** start Entries shown **
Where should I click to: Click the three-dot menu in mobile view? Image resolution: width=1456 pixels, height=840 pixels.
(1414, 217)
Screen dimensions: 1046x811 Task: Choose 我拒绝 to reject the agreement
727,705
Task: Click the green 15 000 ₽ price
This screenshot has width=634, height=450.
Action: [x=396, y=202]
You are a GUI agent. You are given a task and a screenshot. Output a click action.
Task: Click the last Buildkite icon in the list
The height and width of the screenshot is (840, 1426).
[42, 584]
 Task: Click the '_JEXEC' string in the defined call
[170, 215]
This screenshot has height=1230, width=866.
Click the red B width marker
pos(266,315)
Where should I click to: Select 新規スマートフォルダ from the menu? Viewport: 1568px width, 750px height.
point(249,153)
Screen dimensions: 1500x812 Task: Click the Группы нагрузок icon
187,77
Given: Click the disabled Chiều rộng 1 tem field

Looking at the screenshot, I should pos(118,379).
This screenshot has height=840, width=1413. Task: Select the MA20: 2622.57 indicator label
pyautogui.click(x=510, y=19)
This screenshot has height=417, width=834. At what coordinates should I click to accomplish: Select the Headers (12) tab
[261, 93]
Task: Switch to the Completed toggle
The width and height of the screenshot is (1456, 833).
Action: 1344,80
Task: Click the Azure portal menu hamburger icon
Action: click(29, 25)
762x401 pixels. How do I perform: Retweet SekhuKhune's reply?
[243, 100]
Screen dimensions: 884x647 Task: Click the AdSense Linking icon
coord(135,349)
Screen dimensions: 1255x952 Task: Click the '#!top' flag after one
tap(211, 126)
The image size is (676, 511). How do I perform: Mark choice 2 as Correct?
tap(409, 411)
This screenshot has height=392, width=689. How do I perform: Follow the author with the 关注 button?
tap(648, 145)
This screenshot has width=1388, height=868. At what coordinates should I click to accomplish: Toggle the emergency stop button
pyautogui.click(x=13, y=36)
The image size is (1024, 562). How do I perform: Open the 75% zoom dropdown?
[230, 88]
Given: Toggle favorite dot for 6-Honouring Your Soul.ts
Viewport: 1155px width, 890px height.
** end Entries shown **
▶ _Objective_
Rename "dimensions" to "size" throughout the entries above, and reproduce all of them with nothing else changed.

▶ _The result_
Where should I click to: Click the three-dot menu in mobile view? Image resolution: width=1456 pixels, height=840 pixels.
(1414, 217)
Screen size: 1046x811 Task: Choose 我拒绝 to reject the agreement
727,705
Task: Click the green 15 000 ₽ price
This screenshot has width=634, height=450.
Action: [x=396, y=202]
You are a GUI agent. You are given a task and a screenshot. Output a click action.
Task: Click the last Buildkite icon in the list
The height and width of the screenshot is (840, 1426).
[42, 584]
 Task: Click the '_JEXEC' string in the defined call
[170, 215]
This screenshot has height=1230, width=866.
Click the red B width marker
pos(266,315)
Where should I click to: Select 新規スマートフォルダ from the menu? Viewport: 1568px width, 750px height.
point(249,153)
Screen size: 1500x812 Task: Click the Группы нагрузок icon
187,77
Given: Click the disabled Chiều rộng 1 tem field

Looking at the screenshot, I should pos(118,379).
This screenshot has height=840, width=1413. Task: Select the MA20: 2622.57 indicator label
pyautogui.click(x=510, y=19)
This screenshot has height=417, width=834. At what coordinates should I click to accomplish: Select the Headers (12) tab
[261, 93]
Task: Switch to the Completed toggle
The width and height of the screenshot is (1456, 833).
Action: 1344,80
Task: Click the Azure portal menu hamburger icon
Action: click(29, 25)
762x401 pixels. How do I perform: Retweet SekhuKhune's reply?
[243, 100]
Screen size: 884x647 Task: Click the AdSense Linking icon
coord(135,349)
Screen size: 1255x952 Task: Click the '#!top' flag after one
tap(211, 126)
The image size is (676, 511). How do I perform: Mark choice 2 as Correct?
tap(409, 411)
This screenshot has height=392, width=689. How do I perform: Follow the author with the 关注 button?
tap(648, 145)
This screenshot has width=1388, height=868. At what coordinates should I click to accomplish: Toggle the emergency stop button
pyautogui.click(x=13, y=36)
The image size is (1024, 562). How do I perform: Open the 75% zoom dropdown?
[230, 88]
Given: Toggle favorite dot for 6-Honouring Your Soul.ts
Viewport: 1155px width, 890px height.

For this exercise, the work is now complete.